Intel has been ordered to pay a fine of $1.4 billion, after the General Court of the European Union upheld the European Commission's report of suspected foul play by the company.
AMD filed a formal complaint back in 2000, alleging Intel of giving various benefits to PC makers such as HP, Dell, Lenovo and Acer for supplying Intel chips as the only option on their computers. The European Commission had submitted a report on Intel's abuse of its dominant position and demanded the heavy fine back in 2009. Intel's appeal against the fine has now been rejected as the General Court of the European Union in Luxembourg has upheld the commission's report.
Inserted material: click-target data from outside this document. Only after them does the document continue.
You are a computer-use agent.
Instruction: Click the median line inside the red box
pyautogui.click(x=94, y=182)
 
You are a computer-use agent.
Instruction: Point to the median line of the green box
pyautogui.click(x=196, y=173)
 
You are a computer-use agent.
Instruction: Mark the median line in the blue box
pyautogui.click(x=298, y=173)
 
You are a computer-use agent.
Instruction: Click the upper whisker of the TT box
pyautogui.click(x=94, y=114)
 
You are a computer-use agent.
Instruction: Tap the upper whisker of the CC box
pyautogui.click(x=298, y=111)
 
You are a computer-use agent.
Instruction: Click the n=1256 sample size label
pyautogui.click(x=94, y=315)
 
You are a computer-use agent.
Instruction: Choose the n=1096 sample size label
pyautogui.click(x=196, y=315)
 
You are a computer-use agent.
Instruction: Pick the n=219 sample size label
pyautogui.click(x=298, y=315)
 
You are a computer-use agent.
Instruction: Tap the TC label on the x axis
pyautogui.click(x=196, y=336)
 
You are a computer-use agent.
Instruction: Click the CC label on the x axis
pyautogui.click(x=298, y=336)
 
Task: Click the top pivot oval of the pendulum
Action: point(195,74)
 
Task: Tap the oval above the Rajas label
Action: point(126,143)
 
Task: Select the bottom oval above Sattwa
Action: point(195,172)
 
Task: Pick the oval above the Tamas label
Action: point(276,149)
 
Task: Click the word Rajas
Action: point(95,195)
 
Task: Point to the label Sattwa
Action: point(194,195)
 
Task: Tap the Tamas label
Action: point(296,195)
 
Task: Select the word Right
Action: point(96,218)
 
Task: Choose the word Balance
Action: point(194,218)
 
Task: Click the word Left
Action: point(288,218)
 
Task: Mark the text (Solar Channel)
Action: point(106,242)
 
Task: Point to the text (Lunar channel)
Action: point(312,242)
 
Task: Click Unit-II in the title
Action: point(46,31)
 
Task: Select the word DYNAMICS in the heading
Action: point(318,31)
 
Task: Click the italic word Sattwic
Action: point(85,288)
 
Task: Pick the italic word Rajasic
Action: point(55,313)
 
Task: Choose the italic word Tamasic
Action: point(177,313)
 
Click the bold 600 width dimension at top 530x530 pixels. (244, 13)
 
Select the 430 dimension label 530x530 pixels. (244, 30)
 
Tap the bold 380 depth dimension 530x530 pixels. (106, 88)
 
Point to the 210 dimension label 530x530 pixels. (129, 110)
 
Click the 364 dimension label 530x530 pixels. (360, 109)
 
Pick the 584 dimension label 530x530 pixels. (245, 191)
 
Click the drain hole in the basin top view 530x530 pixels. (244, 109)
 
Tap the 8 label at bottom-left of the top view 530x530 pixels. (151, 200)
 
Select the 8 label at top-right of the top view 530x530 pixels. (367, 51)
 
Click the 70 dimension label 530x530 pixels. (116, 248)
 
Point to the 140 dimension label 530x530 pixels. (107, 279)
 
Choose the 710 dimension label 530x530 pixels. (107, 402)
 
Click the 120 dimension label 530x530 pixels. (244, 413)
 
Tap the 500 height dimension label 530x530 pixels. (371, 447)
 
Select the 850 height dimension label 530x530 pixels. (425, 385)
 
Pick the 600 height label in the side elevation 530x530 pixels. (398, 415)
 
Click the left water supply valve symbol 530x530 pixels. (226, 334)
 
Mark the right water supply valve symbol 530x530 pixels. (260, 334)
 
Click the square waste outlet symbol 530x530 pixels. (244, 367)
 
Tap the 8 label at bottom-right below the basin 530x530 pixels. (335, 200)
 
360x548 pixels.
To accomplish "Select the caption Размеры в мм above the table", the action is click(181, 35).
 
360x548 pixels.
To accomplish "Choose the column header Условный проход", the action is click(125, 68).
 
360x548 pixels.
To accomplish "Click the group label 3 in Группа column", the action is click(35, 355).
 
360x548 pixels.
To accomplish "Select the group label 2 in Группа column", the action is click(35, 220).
The commission found Intel guilty of engaging in the following activities:
(1) granting rebates to 4 PC and server manufacturers (Dell, HP, NEC, Lenovo) conditional on them obtaining all or almost all of their supplies from Intel, and payments to one downstream computer retailer (Media Markt) conditional on it only selling PCs with Intel CPUs ("conditional rebates"); and
(2) granting direct payments to 3 computer manufacturers (HP, Acer and Lenovo) to halt, delay or limit the launch of specific products incorporating chips from Intel’s only rival, AMD (so-called “naked restrictions”).
Although, various terms of these deals were not documented by the parties, the General Court of the European Union has upheld the commission's report and ordered Intel to pay the previously determined fine of 1.06 billion Euros (US $1.4 billion), which is 4.15 percent of Intel's revenues in 2008.